こんなのが勇者!? ありえないでしょう!!
「なにをした」
「えっ!? あっ、ちがっ、ちがうのよ!? べ、べつにやましいことしたわけじゃなくてっ! ちょ〜〜〜っとだけ! あなたのステータスを“確認”しただけで……ほら、こう……召喚者の責任的なアレで……! だから安心して! ええ、ノーダメージよ! たぶん!」
――さすがは勇者ね……勘が鋭いわ……。
「コホン……あなたをこの世界、アルディアに召喚したのは他でもありません。現在、魔王の復活が迫っています。そのため、あなたにお願いしたいことがあるのです。魔王を討伐し、この世界を救っていただきたい――それが、私からのお願いです」
私は軽く咳払いを挟んで、勇者――この颯真という男にこの世界の状況を説明した。
「いくら出せる?」
「え……?」
「金はいくら出せると聞いてるんだ!」
――う、うそでしょ……!? なにその真顔!? えっ、まさかとは思うけど……こいつ、本気で請求してくる気なの!? 召喚されて秒で“金銭トーク”って、どんな勇者よ!? もうちょっと夢とか理想とか見せてくれても良くない!?
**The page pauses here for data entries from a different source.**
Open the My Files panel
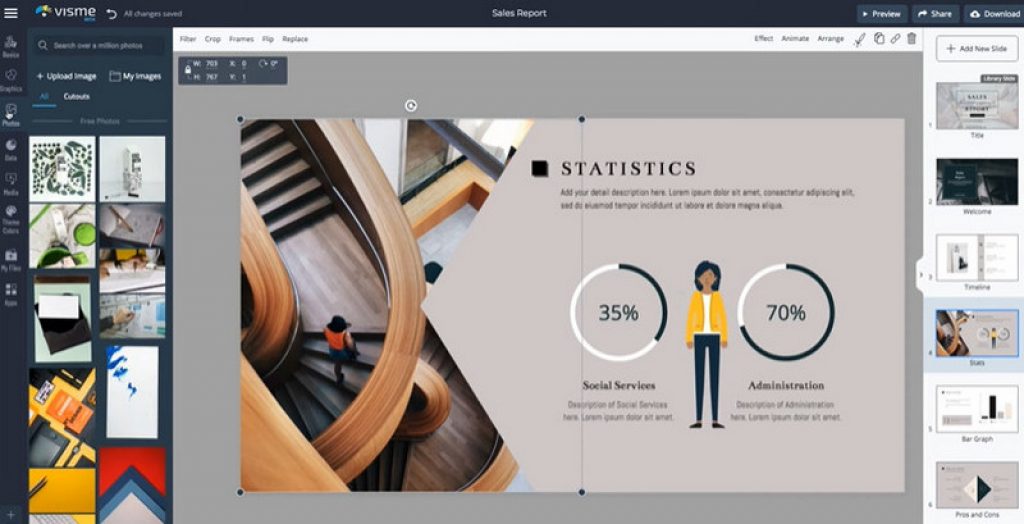 11,259
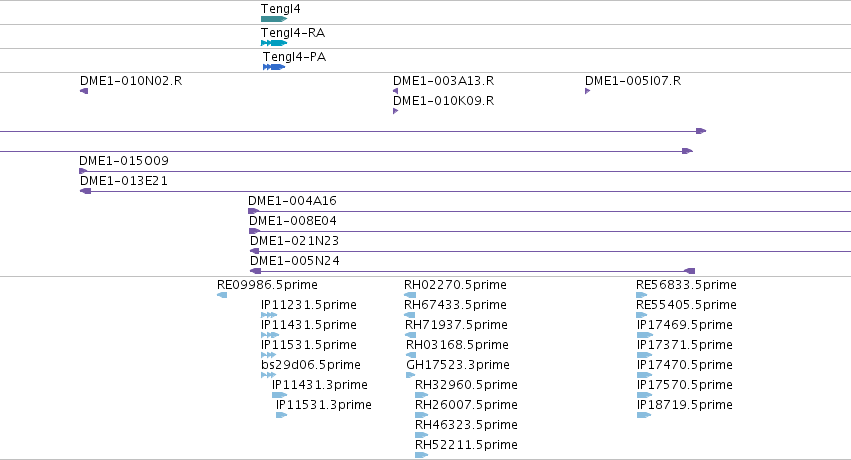Select the RE56833.5prime EST glyph

(x=642, y=295)
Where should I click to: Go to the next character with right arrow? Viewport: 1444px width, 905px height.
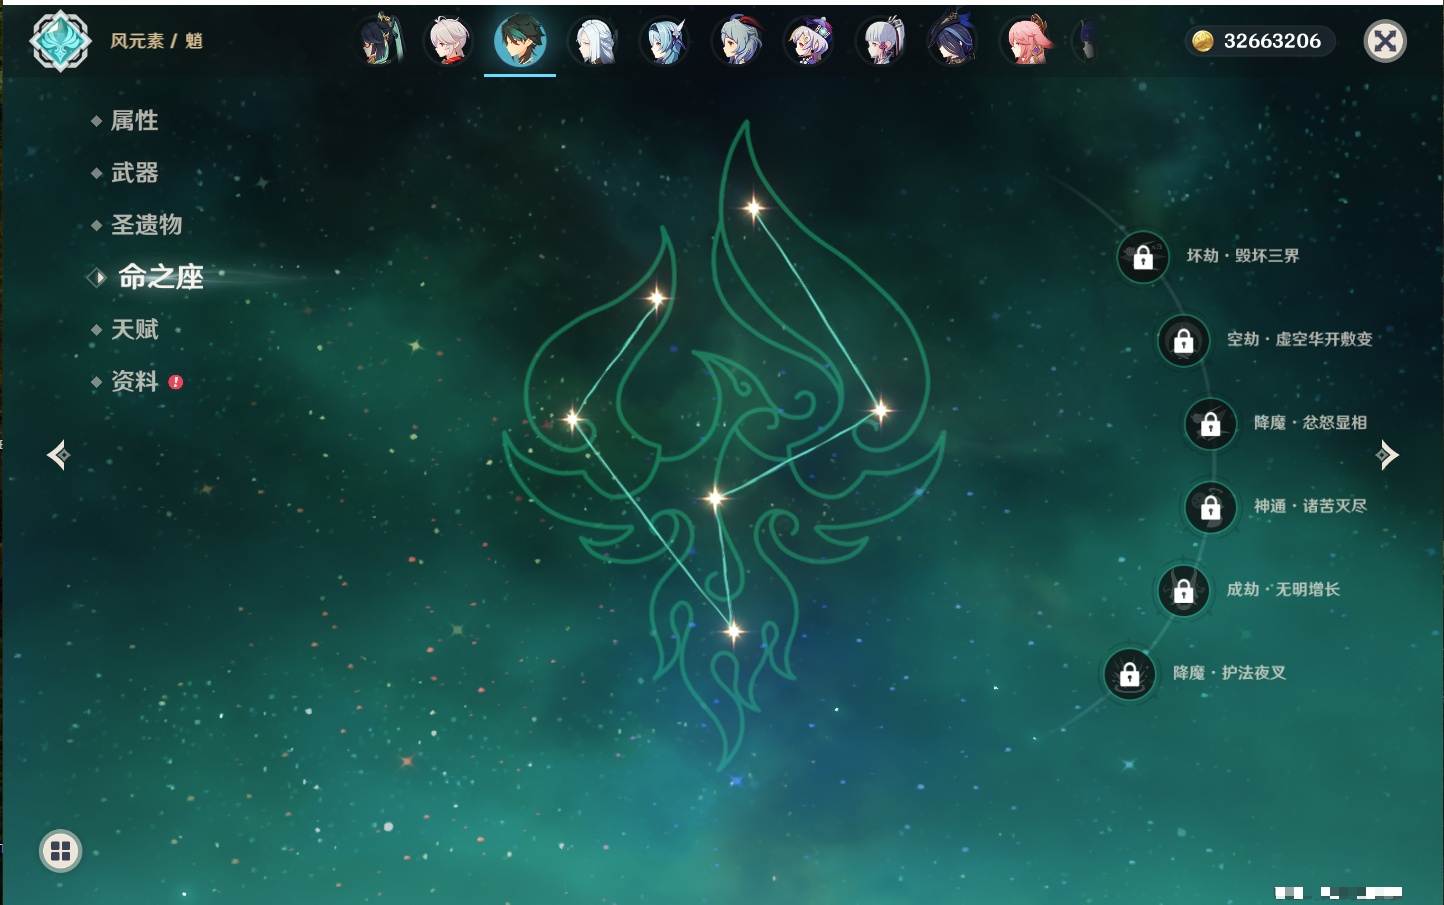[1387, 455]
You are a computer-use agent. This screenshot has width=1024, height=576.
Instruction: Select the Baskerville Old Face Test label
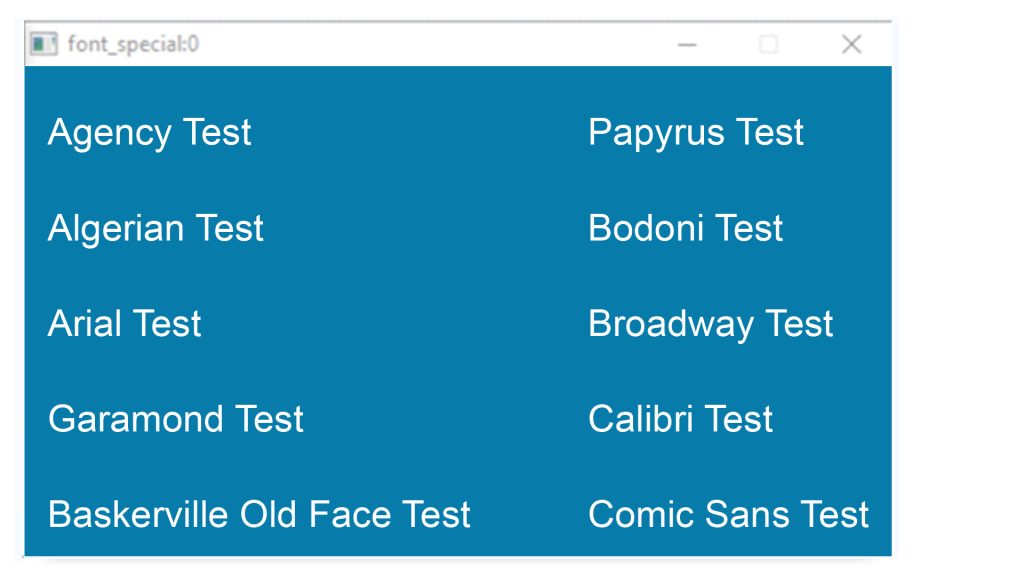click(259, 513)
「……金銭のご用意はできません。しかし――魔王を討伐された暁には、私ルミナ・エル・セリュシオン、この身をあなたに託しましょう」
――ど、どうよ!? 私はこの国の第一王女よ!? 見なさいこの黄金の髪! この気品とスタイルの共演! ちょっとやそっとの男なら一発ノックアウトなはずなんだからっ! ……た、たぶん!!
颯真と結婚とか、正直めっちゃくちゃ嫌だけど、この際そんなことも言ってられないわ。
けれど、そんな風にポーズを決めて必死にアピールしている私に、颯真は面倒くさそうな顔でこう言い放った。
「いらん」
――はぁぁぁぁああああ!? な、なにそれどういうこと!? この私を!? ルミナ・エル・セリュシオン様を!? 「いらない」とか正気なの!? 王族だよ!? 金髪だよ!? スタイル抜群なんだよ!? え、え、どこに断る要素あったのよぉぉぉ!?
こうして私は――勇者召喚なんていう無謀な行為に手を出したことを、人生最大級の勢いで後悔することになったのである。